The camp staff has worked hard to create evening activities for the campers. Iepazīšanās vakars (introductory evening) brings together all campers from seven to 15 and emphasizes team-building games. There are two evenings of balles, dances, where campers build on the rotaļas and folk dances they learn during the two-weeks and try out new steps to more current music. With the recent song festival in Baltimore, the camp put on a song festival evening of their own. Lija Lūsis showed pictures and videos from the song festival. That was followed by songs, in a concert mode, that each group had worked on earlier that week with Laima and Rasa. The best group would perform in the final camp concert.
The camping day includes three meals plus a snack; a rest period; swim time; and sports such as dodgeball, ultimate frisbee, soccer, volleyball or kickball. Dinner is followed by an evening activity. The youngest campers, six to eight years old, are off to bed by 9PM.
The final Saturday morning is both a highlight and a lowlight for the campers and counselors. The highlight is the well put together folk song and dance concert by the campers and counselors. Their audience runs around one-hundred strong, including parents and the group of seniors, “Senči,” who have had their own week-long cultural camp in the Atpūtas Nams.

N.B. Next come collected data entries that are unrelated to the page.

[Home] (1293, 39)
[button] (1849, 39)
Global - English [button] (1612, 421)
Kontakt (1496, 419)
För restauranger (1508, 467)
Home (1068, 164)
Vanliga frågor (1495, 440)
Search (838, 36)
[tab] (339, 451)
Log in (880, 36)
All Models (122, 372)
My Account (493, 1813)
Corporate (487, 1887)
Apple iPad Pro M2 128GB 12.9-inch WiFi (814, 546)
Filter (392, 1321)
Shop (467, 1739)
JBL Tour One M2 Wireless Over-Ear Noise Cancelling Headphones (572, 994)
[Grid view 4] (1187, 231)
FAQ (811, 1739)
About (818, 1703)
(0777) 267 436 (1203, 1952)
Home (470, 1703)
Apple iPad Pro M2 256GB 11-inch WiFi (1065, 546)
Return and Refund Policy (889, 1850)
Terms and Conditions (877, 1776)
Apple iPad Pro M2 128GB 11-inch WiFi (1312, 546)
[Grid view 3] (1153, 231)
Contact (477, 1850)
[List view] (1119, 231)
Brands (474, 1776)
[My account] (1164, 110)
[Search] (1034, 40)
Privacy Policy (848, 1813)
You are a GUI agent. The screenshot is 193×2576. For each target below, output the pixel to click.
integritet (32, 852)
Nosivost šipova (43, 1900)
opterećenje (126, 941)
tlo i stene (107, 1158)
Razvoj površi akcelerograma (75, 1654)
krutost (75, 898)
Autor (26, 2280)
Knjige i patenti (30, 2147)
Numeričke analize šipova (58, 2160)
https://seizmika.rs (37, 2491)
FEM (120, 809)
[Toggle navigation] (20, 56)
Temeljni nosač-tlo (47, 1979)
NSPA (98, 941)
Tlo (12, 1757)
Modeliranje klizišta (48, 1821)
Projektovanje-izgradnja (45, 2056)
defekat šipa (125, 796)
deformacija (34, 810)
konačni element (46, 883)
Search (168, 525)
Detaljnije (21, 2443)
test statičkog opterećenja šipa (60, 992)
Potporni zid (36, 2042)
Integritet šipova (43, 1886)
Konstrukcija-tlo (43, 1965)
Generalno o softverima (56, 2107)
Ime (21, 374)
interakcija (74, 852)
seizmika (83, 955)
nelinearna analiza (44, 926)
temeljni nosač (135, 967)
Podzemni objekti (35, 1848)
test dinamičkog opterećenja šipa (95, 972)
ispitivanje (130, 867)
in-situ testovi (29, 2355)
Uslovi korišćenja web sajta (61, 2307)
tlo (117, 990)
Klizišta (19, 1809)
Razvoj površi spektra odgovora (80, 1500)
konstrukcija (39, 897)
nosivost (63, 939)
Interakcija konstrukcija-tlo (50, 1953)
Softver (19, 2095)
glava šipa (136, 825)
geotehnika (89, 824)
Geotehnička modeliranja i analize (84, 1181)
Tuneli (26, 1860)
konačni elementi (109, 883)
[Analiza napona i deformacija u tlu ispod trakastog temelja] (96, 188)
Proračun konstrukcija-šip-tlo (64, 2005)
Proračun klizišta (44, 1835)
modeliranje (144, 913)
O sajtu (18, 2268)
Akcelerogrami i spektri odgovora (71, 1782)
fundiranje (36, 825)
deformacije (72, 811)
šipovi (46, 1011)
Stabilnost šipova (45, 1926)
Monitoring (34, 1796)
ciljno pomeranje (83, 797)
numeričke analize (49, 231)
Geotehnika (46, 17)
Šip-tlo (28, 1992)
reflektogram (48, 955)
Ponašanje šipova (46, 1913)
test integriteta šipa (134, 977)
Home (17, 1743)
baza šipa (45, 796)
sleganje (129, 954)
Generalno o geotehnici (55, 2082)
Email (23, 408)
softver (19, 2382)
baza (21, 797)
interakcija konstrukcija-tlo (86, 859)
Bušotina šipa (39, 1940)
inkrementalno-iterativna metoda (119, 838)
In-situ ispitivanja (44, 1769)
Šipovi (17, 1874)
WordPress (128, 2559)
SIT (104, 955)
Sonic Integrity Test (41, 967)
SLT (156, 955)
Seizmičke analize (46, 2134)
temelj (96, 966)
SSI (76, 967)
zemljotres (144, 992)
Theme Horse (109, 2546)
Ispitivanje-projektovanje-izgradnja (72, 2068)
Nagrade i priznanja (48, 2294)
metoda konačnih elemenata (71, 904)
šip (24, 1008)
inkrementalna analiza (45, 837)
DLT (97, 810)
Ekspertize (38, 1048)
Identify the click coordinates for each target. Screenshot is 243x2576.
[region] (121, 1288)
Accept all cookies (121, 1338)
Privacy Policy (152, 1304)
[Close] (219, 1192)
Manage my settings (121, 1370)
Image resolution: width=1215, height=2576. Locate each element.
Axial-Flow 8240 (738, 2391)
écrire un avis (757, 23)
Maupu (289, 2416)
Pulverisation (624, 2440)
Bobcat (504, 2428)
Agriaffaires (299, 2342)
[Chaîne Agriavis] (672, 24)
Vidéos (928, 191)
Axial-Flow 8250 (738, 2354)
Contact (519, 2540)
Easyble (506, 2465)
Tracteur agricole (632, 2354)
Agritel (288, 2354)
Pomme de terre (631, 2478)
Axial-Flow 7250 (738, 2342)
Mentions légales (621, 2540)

The campers, led by Irēne Jasuta, have worked hard on songs and singing the second week of camp, and that shows as they shake the activity hall with a potpourri of Latvian songs. Next the campers show off their folk dancing skills. Each group, choreographed by counselors Natalie Autenzio and Emily Rose Cumings, proudly takes center stage and wow the audience and look good enough to take the dance floor at the recent song festival in Baltimore. And everyone sings, Dažu skaistu, ziedu Gaujā kaisīju, A few beautiful flowers I spread across the river Gauja – a traditional Latvian folk song.
The emotional lowlight of the day of parting comes at the flag lowering ceremony when it becomes clear that the two weeks are over. No one wants to leave. But many new friends have been made. A little bit of Latvian spirit and heritage has been sprinkled about. And those young enough, vow to come back next year!
What did we learn about the Heritage Camp?
The two-week Heritage periods introduces, strengthens, and expands knowledge of Latvian culture, customs, folk dance, language, and song for those young people who don’t have the opportunity to participate in Latvian activities in their daily lives, at home or come from places where there is little or no Latvian activity. This camp is that catalyst that brings Latvian-American children together where they can learn about Latvian culture, heritage, history and traditions of their Senči (ancestors) – be it parent, grandparent or great-grandparent, and make friends among those who share their heritage– for life.
If you have a young one or know of someone who would be interested in the Latvian heritage camp please contact Elissa Millers, camp director, Anita Batarags, camp committee chairperson or Laila Gansert on the Īkšķīši email or via the New York Draudze website.
We welcome suggestions on how to expand the program– including if parents or grandparents would be interested in participating by adding something of their heritage story.
As fitting, the final ceremony on Saturday ended with the song the displaced Latvian people, our Senči, who fled the return of Communism to Latvia in 1944, sang in Germany and still sing in America– Pūt Vējiņi, dzen laiviņu, aizdzen mani Kurzemē. Blew ye winds, push my boat to Kurzeme.